Il se laissait porter par les événements en se gardant bien d’intervenir. Et quand il risquait une ingérence, il passait pour un rêveur. On lui disait souvent :
- Mais pourtant vous êtes intelligent, vous devriez comprendre.
Il se sentait comme étranger aux tracas de la ruche dans laquelle il vivait.
Ce qui semblait fondamental à tout un tas de gens, comme la situation sociale, le pouvoir, l’obéissance, la couleur de la peau, l’argent, lui était hors du temps, impalpable, inutile ou néfaste. Puis, un jour de ras-le-bol désespéré, il avait décidé de quitter le nid et d’aller voir dehors ce qui s’y passait.
Patrice, ayant toujours faim, proposait un thé, lui-même commençait à avoir un creux, bienvenu au thé. Le jour allait bientôt ouvrir ses portes, ils pourraient aller se prendre un « p’tit déj’» dans un café, histoire de flatter les gargouillis, de colmater les brèches, s’emplir d’un moment de volupté paisible.
Rosalie se demandait comment elle avait pu faire pour se lever si tôt ce matin. Il était encore trop tôt pour aller réveiller Danièle, le Nord Sud devait être ouvert. Deux types la devançaient. Peut-être allaient-ils au même endroit ? Peut-être lui paieraient-ils son petit crème, peut-être un peu plus ?

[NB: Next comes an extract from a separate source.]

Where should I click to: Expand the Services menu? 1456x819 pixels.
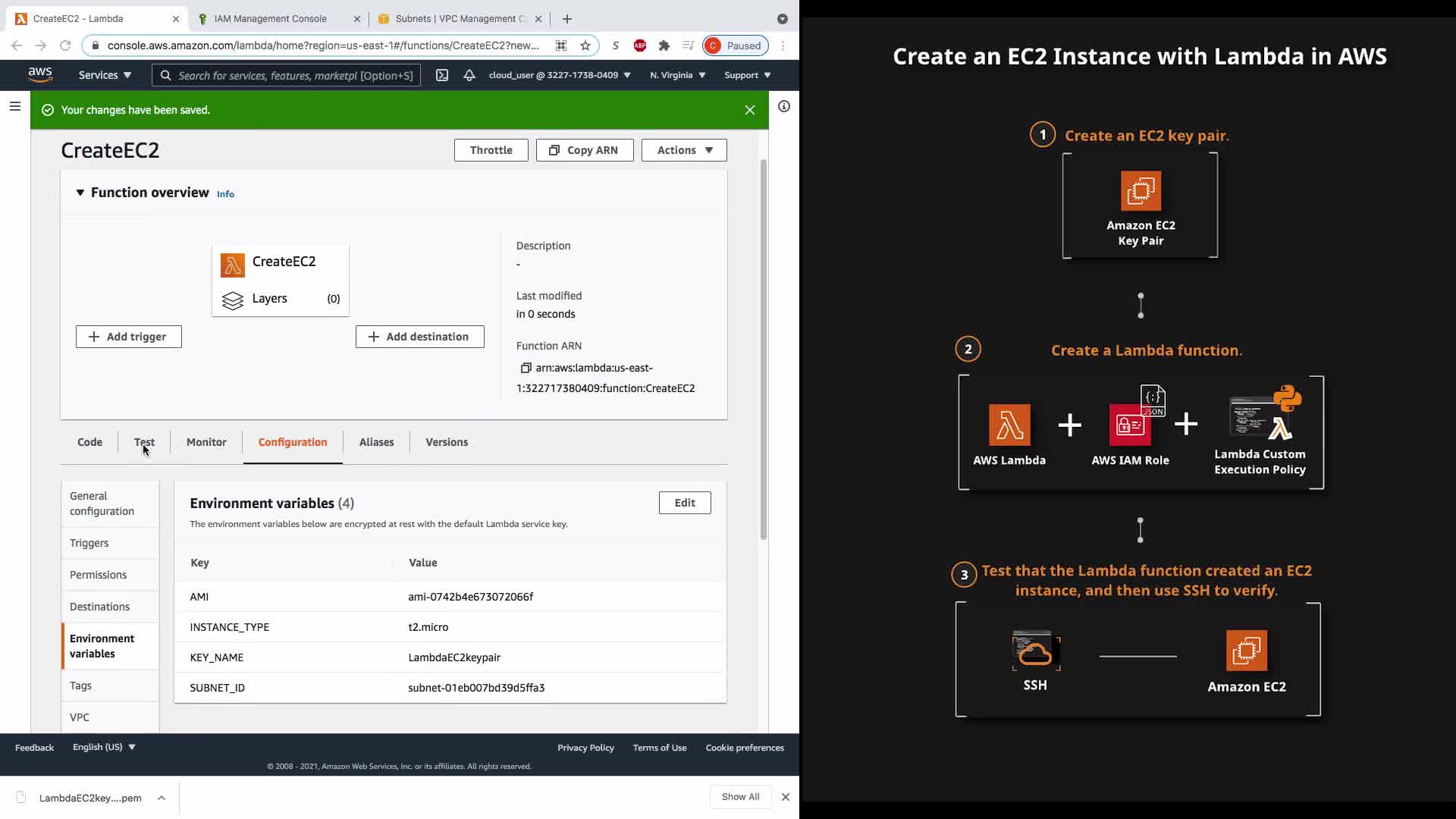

En échange d’un peu de rêve, de désir, ce n’était pas qu’elle soit vénale, puisque ça fonctionnait comme cela autant en profiter. Lorsqu’elle pénétra dans la pénombre du café, Jean-Louis slalomait entre les tables à servir les cafés des prolos. Il ouvrit des yeux épatés :
- T’es tombée du lit ?
- Me vanne pas, allez !
Une demi-heure plus tard, ses prévisions concernant le paiement de son petit crème se trouvaient réalisées. Ils s’étaient rencontrés, présentés, écoutés, sentis et, dans un murmure scintillant et frais, l’heure avançait. Le temps se dissolvait dans le timide espoir.
Rosalie franchit le porche, sonna à la porte de la loge, les parents n’étaient pas là. Elle grimpa le demi-escalier menant à l’appartement. Des bruits de voix moururent sur la grève de ses oreilles. François lui ouvrit. Farid, près de l’entrée, lui fit un smack. Toujours fourrés ensemble, ces deux-là.
Ils allaient partir, c’était parfait. Même pas dix-huit balais et déjà shootés comme des oursins, les cons. Se niquer la vie quand il n’y a pas d’avenir, c’est daubant. Ça veut dire que t’acceptes de te faire enculer. Tu te fous à quatre pattes et tu te soumets. Ça la révulsait, c’était l’épouvante.
Putain de chiottes, et dire qu’ils s’y mettent tous dans le quartier. Leurs comportements changeaient. Leur gentillesse notamment s’évaporait comme neige au soleil, chacun son destin. Danièle était dans le canapé au saut du lit, dans sa robe de chambre. Le moment qu’elle préférait.